Newborn ducklings, with the briefest of exposure to sensory stimuli, detect patterns in what they see, form abstract notions of similarity/dissimilarity, and then will recognize those abstractions in stimuli they see later and act upon them.

From here, I’m starting a new series to record what I thought while reading Why Machines Learn: The Elegant Math Behind Modern AI.
It’s a brilliant book that explains the mathematical ideas behind the AI systems we’ve become so “familiar” with in 2025.

In this first post, I cover Chapters 1 and 2 which begins with ducklings and ends with the simplest version of AI: the perceptron. Somewhere between the duckling and the perceptron, we changed the meaning of learning.
It stopped being about understanding and became about optimization.

The perceptron merely adjusted itself until its mistakes were mathematically minimized instead of understanding. Perhaps that’s what we secretly wish for ourselves too.

What these 2 chapters said?

Our story begins with the scene of Konrad Lorenz and the ducklings, and introduces a very quick, instinctive, and meaningful way of studying: imprinting, which means newborn animals (especially birds, such as ducklings) will identify the first moving object they see as their “mother” and follow it continuously in the first few hours of their lives.

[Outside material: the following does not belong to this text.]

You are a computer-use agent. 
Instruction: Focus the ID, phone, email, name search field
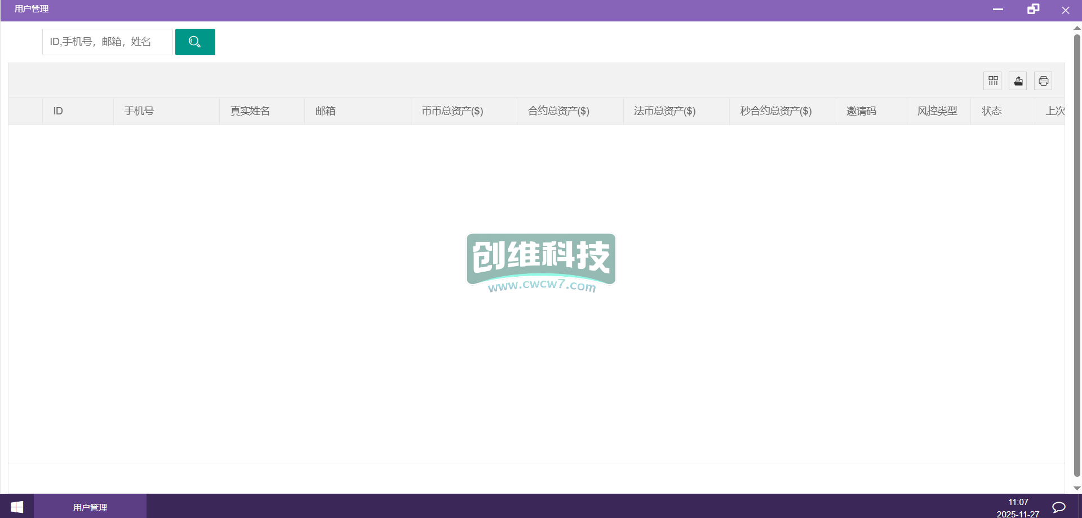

Then people tried to do this in our silicons, and there came the perceptron as the first “learning machine.” After his great explanation, in my perspective it is a simple mathematical model that gives output and reduces error by changing the weights for each input parameter. The perceptron can take multi-dimensional vectors as input and apply linear transformations to them, allowing it to handle many parameters at once. However, a single-layer perceptron cannot solve the XOR problem. Tt’s possible to solve it only if you stack perceptrons, so that the output of one feeds into the input of another.

What do I think of these content?

Notice that from here we changed our way to understand patterns into minimizing the error. The perceptron is just a machine and cannot understand why or what is the logic behind changing the weights.
This makes me think: Is this what we want from intelligence? Perfection, or understanding?

And since a single-layer perceptron cannot even solve the very basic and important problem of XOR, how do we image that it could solve much much more harder task like underatnding reasoning and creating? Think back to the ducklings:

They weren’t calculating or minimizing anything, instead, they were exploring, imitating, and attaching meaning to what they saw.
Their learning came with curiosity and emotion, not with a loss function.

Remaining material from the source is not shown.